We’ve discussed a living discharge document that would help alleviate the discharge workload on healthcare providers. We’ve talked about how helpful it would be to have the LOS Index available for everyone on the team via the patient census in the EMR. And I shared a revolutionary idea of telling the patient what the national average LOS is for their condition, with tips on how they can participate in their care and achieve the best results.

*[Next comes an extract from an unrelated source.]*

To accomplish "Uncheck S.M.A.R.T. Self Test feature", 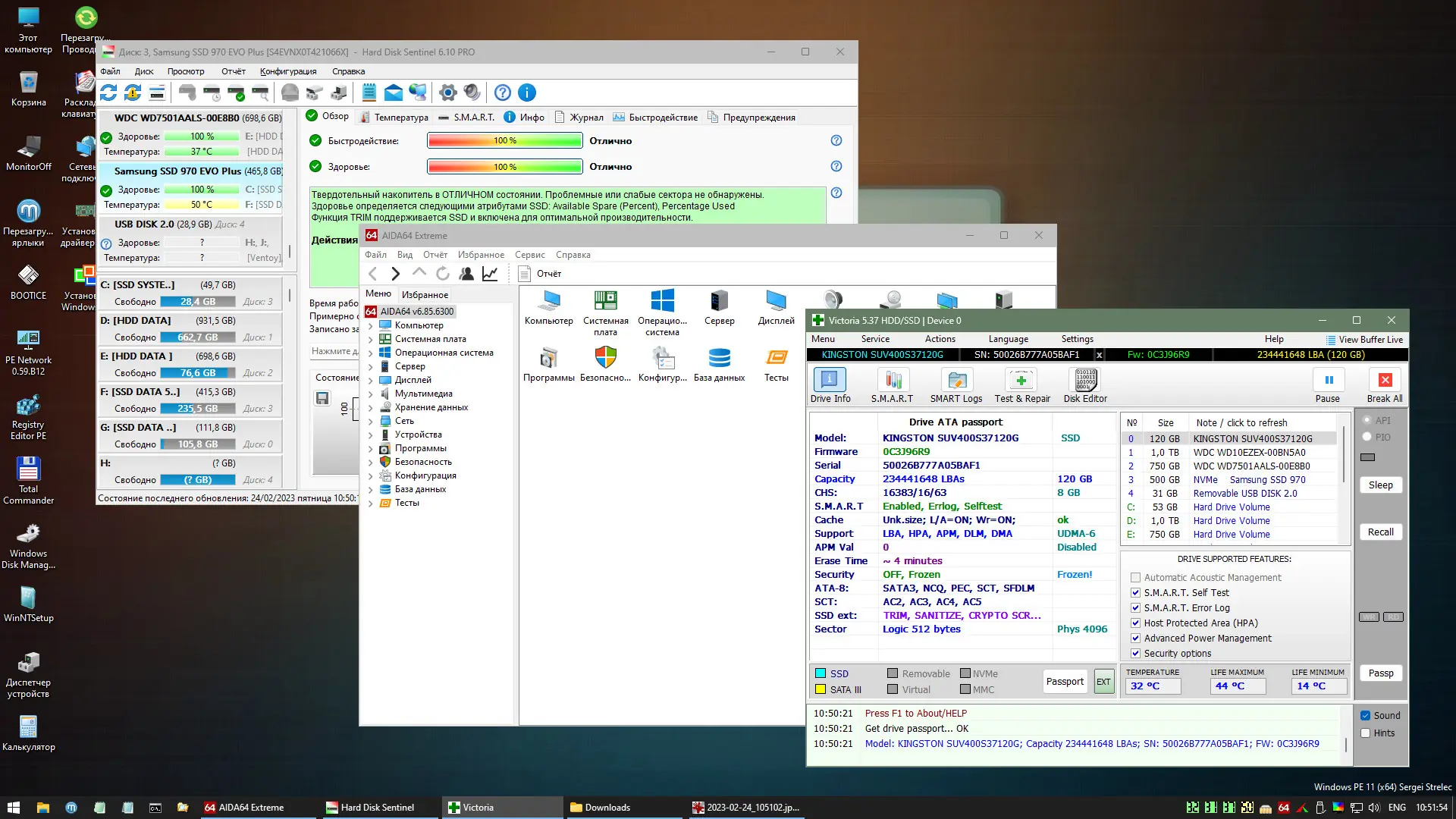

But why would a hospital invest time in changing these entrenched workflows? Because regardless of my dream solutions, excess LOS is going to be on the administrative radar this year more than any other, because it inadvertently impacts staffing – when nurses are caring for a patient who could have gone home the day before, that nurse is unable to take a new admission. That new admission then sits in the Emergency Department, which keeps the new emergency from having a place to go. Suddenly, we are treating patients in the waiting room, people are leaving without being seen, patients are discharging from the ED (which is not ideal) because their entire stay was spent waiting for a bed upstairs -- it’s pure chaos. So I recommend integrating the LOSI into the daily administrative review. Print the whole hospital census and look for stragglers to ensure that patients receive timely care and clinicians receive support for solving unique problems like feeding deliveries and bipap masks and appointment availability. I believe this is an action item that would be appropriate for the Quality Department to champion since a successful discharge affects so many quality indicators as well.
The world of QI is replete with some amazing tools that were created by inquiring minds who were just trying to make their work easier with better results. There is a simple beauty in finding a tool that fits the problem, and the CMS case management tool of a LOS index seems like a natural fit for expansion. Perhaps it will be helpful to you; or perhaps you have an idea that would be helpful to me. The important thing is to keep sharing those ideas with each other.
[1] The Centers for Medicare & Medicaid Services (CMS). (n.d.). DRG Relative Weights. Retrieved August 24, 2022, from https://www.cms.gov/Medicare/Medicaid/Medicare-fee-for-service-payment/acuteinpatientpps.acute-inpatient-files-for-download-items/CMS022597.
[2] Krell, R; Girotti, M; Dimick, J. (2014). Externded Length of Stay After Surgery: Complications, Inefficient Practice, or Sick Patients? Jama Surg, 149(8). 15-820. Doi:10.1001/jama-surg.2014.629.